Methodology
Contents
Methodology#
Developing and maintaining open source software relies on an integration of technical, social and organisational factors. A mixed methods study was therefore designed to understand all aspects of this sociotechnological system. We collected quantitative and qualitative data concurrently and used one source’s findings as cross-validation for the other. Thousands of projects were analysed across six dimensions:
General overview - project themes, growth, age and popularity, and general project maturity.
Technology - preferred programming languages, licence use, and technical challenges facing contributors.
Community - community composition and participation, and overall activity.
Ecosystem collaborations - cooperation across and within sectors and disciplines.
Financial sustainability - business models and funding mechanisms.
Quantitative Analysis#
From October 2020 until August 2022, ~1300 actively developed open source projects were crowdsourced and curated. All entries were selected based on the contribution guide of OpenSustain.tech. For a project to be listed, it must:
Follow at least one aspect of the Open Sustainability Principles.
Be instrumental to the preservation and restoration of natural ecosystems, support climate change mitigation or adaptation, or enable environmental sustainability more broadly, through open technology, methods, data, knowledge, intelligence or tools.
Be used by others outside the core project or organisation.
Be structured and documented in a way that allows maintenance, reuse and extendability.
Be published under an open source licence.

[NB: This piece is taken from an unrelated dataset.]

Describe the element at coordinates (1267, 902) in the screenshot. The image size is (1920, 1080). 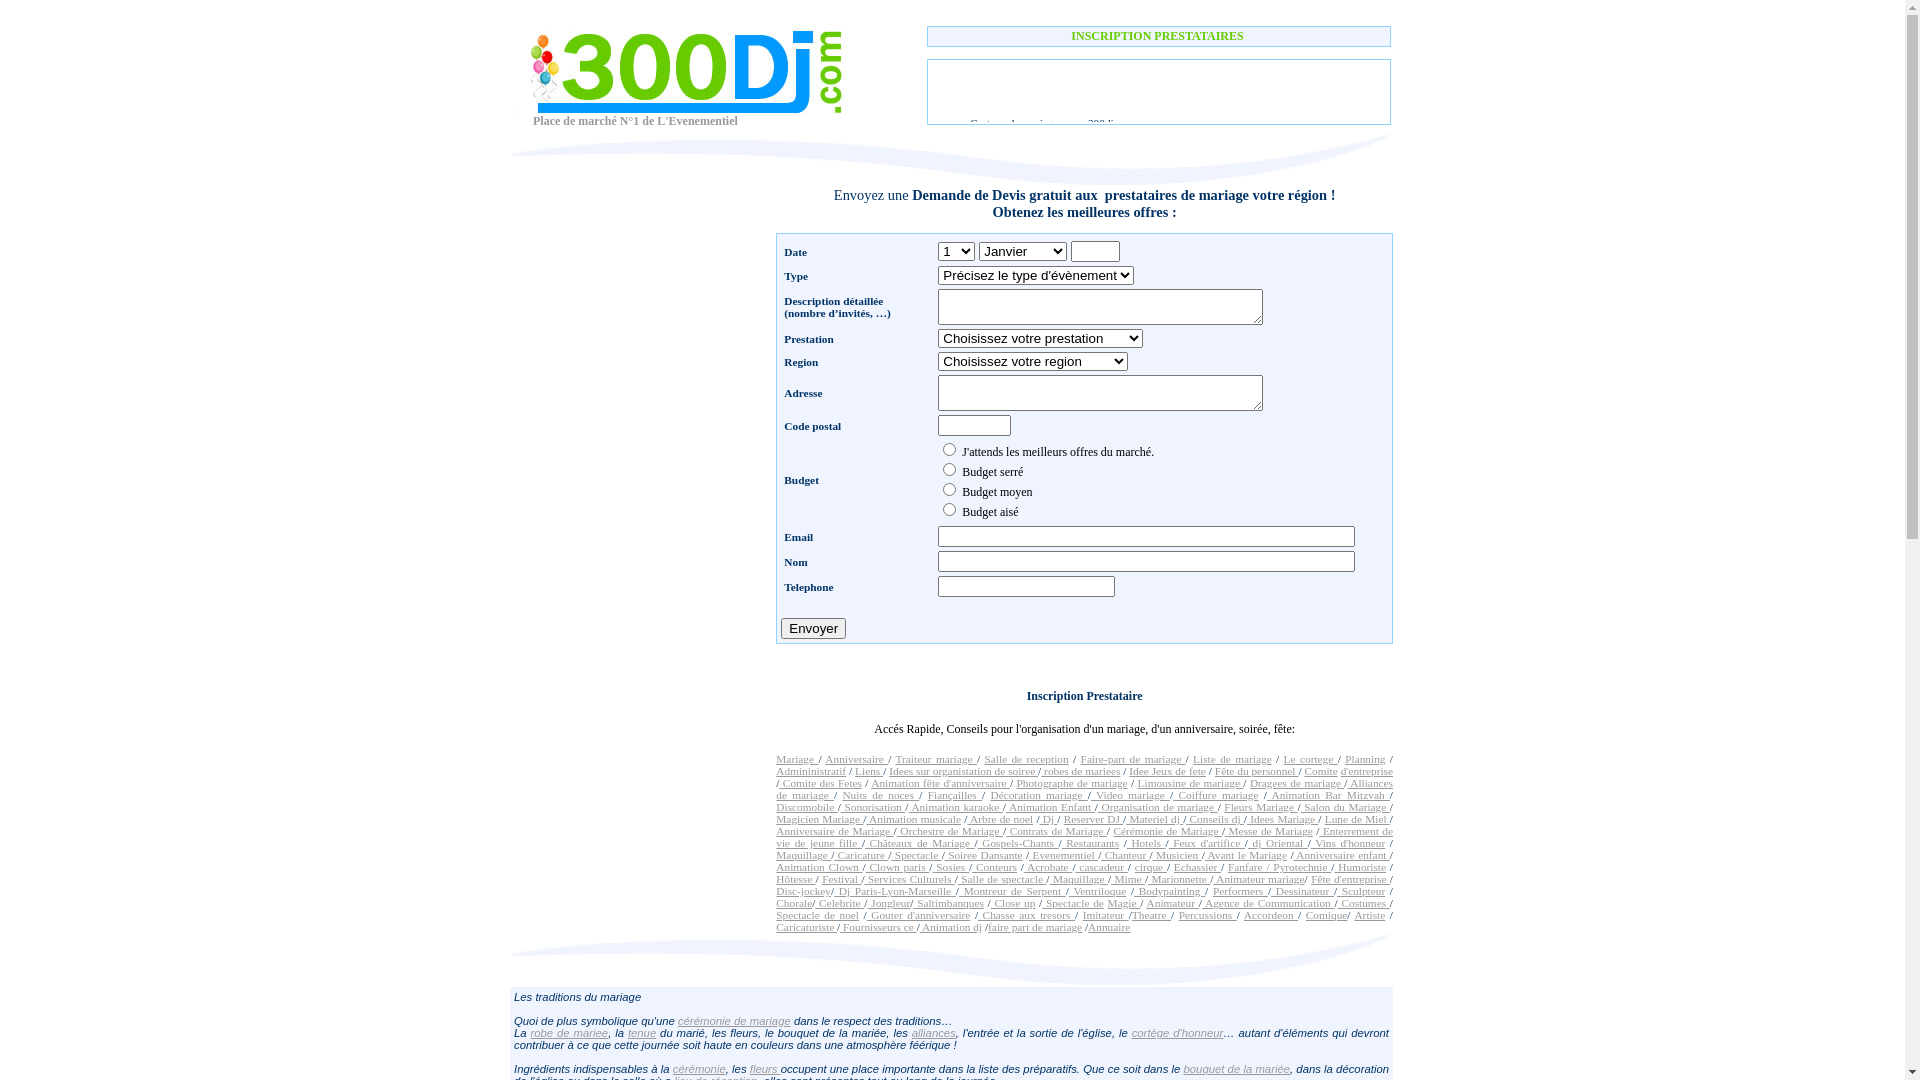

The project dataset is entirely machine-generated based on data from OpenSustain.tech and metadata from the GitHub API. Due to the limitation of the database, we assume that a project takes place in a single repository. If multiple repositories could be identified as belonging to a single project, the main repository was identified and listed. For this reason, the terms repository and project are used analogously in this study. When entering the projects, care was taken to use the main repository of a project. The methodology and code used to parse and analyse the data are available in the AwesomeCure repository. The scripts for generating the plots can be found in the repository of the study. Several strategies were tested to include as many projects as possible in data collection using multiple keywords related to sustainable technology and environmental sustainability:
Searching OSS platforms like Gitlab, GitHub, Bitbucket or Zenodo.

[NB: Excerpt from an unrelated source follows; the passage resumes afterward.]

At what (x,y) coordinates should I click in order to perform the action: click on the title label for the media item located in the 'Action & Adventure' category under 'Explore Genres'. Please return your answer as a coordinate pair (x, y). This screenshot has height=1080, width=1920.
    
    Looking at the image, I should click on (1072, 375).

Mining scientific papers for terms like git, and searching in each paper’s keyword dictionary.
Using search engines for OSS, such as Libraries.io, PyPi or rdrr.io.
Investigating OSS related journals such as the Journal of Open Source Software.
Crowdsourcing input, and interviewing people working in relevant domains.
Browsing stars awarded by developers.
Despite extensive research and a comprehensive use of complementary strategies, this database is only representative of a subset of projects within this domain, and should therefore not be considered exhaustive. We must acknowledge that several technological developments relevant to OSS in environmental sustainability which are not directly related to outcomes in environmental sustainability. Instead, they provide the technical foundation that enables this software. The lines here are frequently blurred, and the extent to which a development contributes to environmental sustainability is difficult to predict. For example, a geoscience development that contributes to the exploitation of oil fields could also contribute to the exploitation of geothermal energy.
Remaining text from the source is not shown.